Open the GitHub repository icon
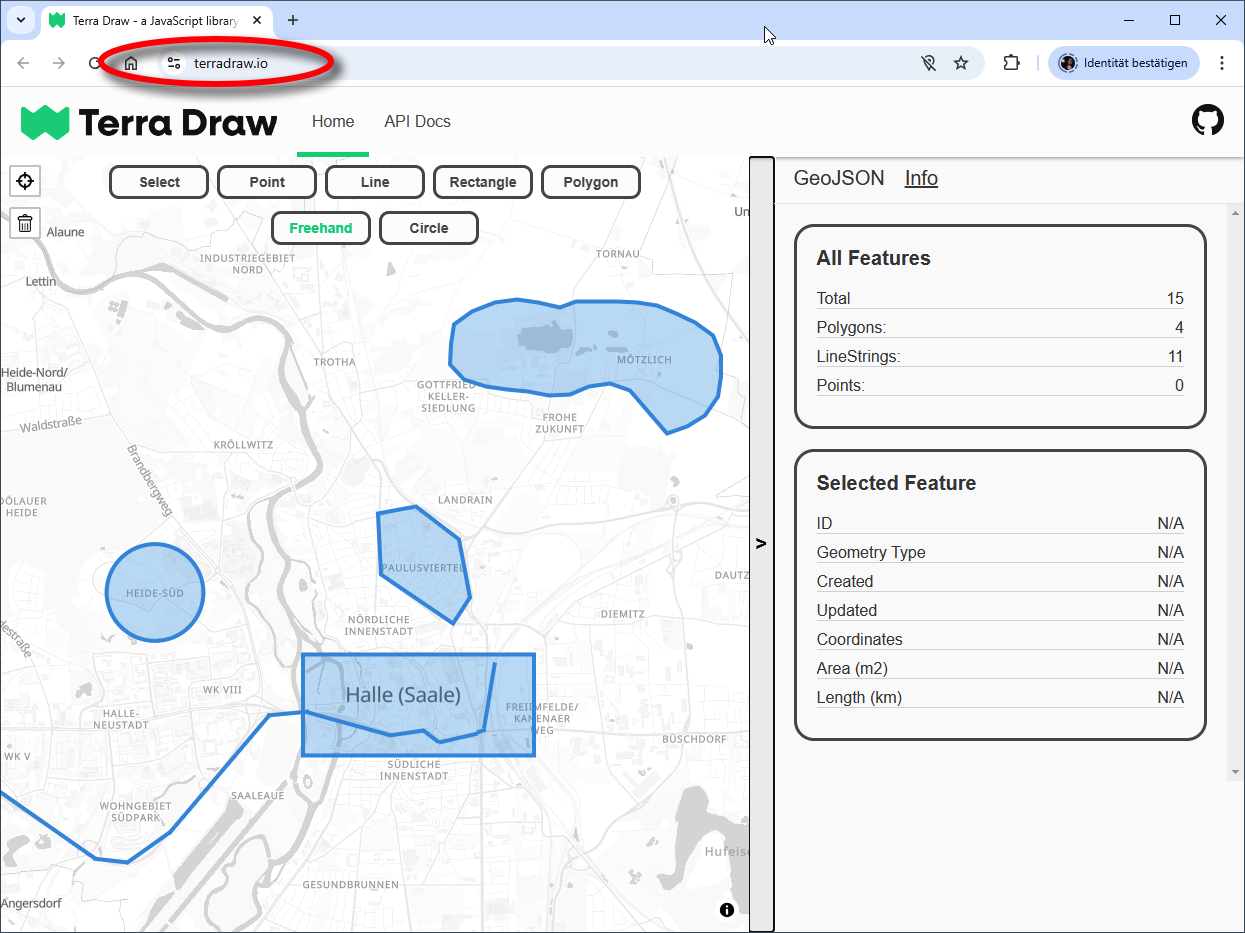This screenshot has height=933, width=1245. point(1208,120)
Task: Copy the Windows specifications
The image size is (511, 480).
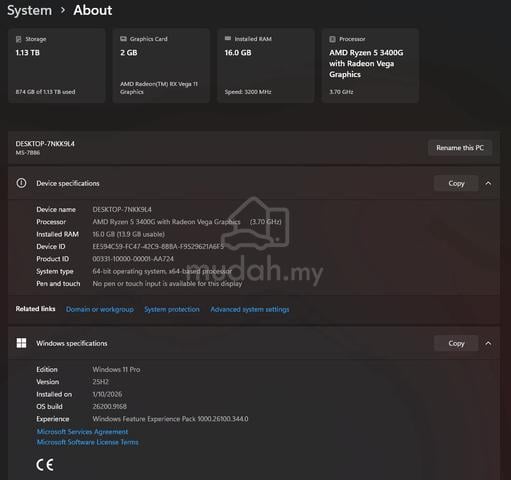Action: click(x=456, y=343)
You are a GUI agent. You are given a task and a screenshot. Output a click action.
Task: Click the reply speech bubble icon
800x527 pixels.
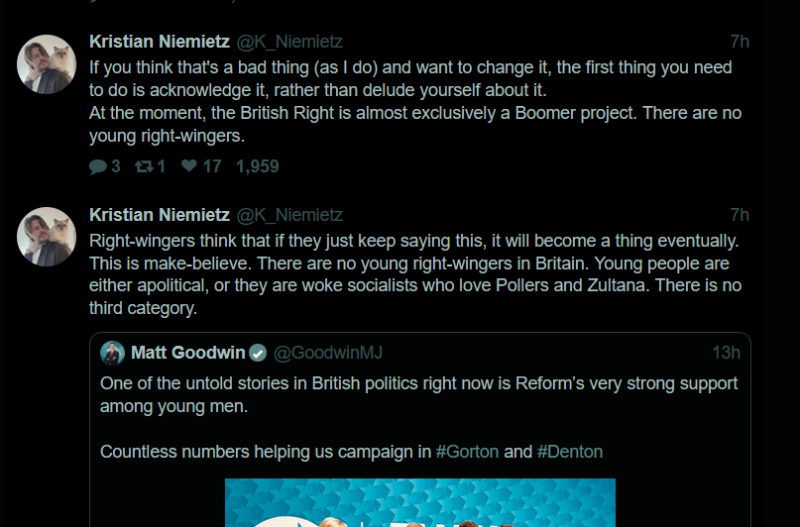coord(98,167)
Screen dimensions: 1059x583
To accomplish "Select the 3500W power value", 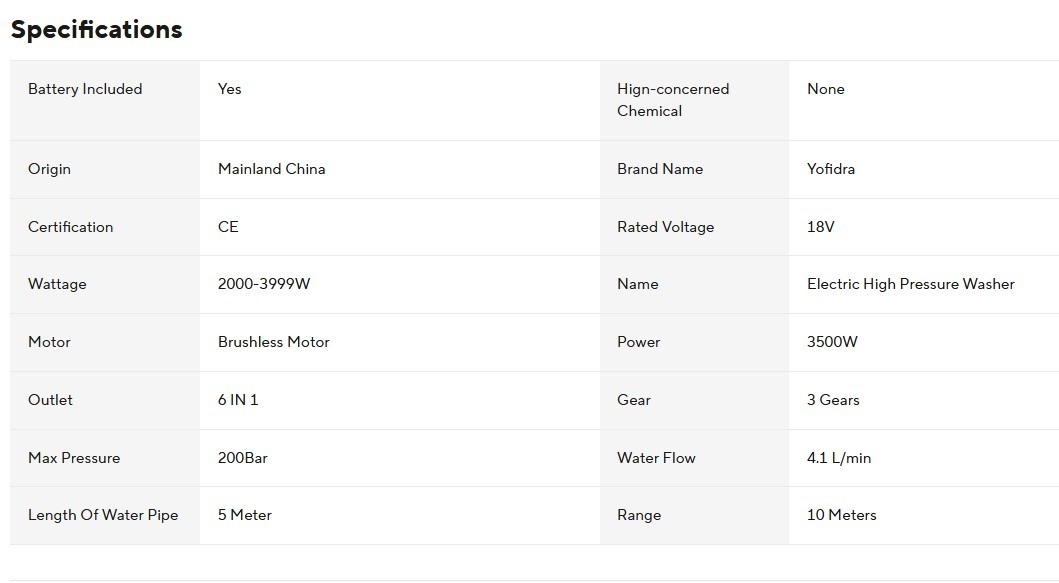I will (x=832, y=342).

■ ■ ■ ■

** EXERCISE DESCRIPTION **
Transcribe exactly, please, the lines between the start of the records above and the line holding "Screen dimensions: 1059x583", counting both of those lines and omitting pictures.

** ANSWER TO THIS EXERCISE **
Open the GitHub repository icon
This screenshot has height=933, width=1245. point(1208,120)
Task: Copy the Windows specifications
The image size is (511, 480).
Action: click(x=456, y=343)
You are a GUI agent. You are given a task and a screenshot. Output a click action.
Task: Click the reply speech bubble icon
800x527 pixels.
coord(98,167)
Screen dimensions: 1059x583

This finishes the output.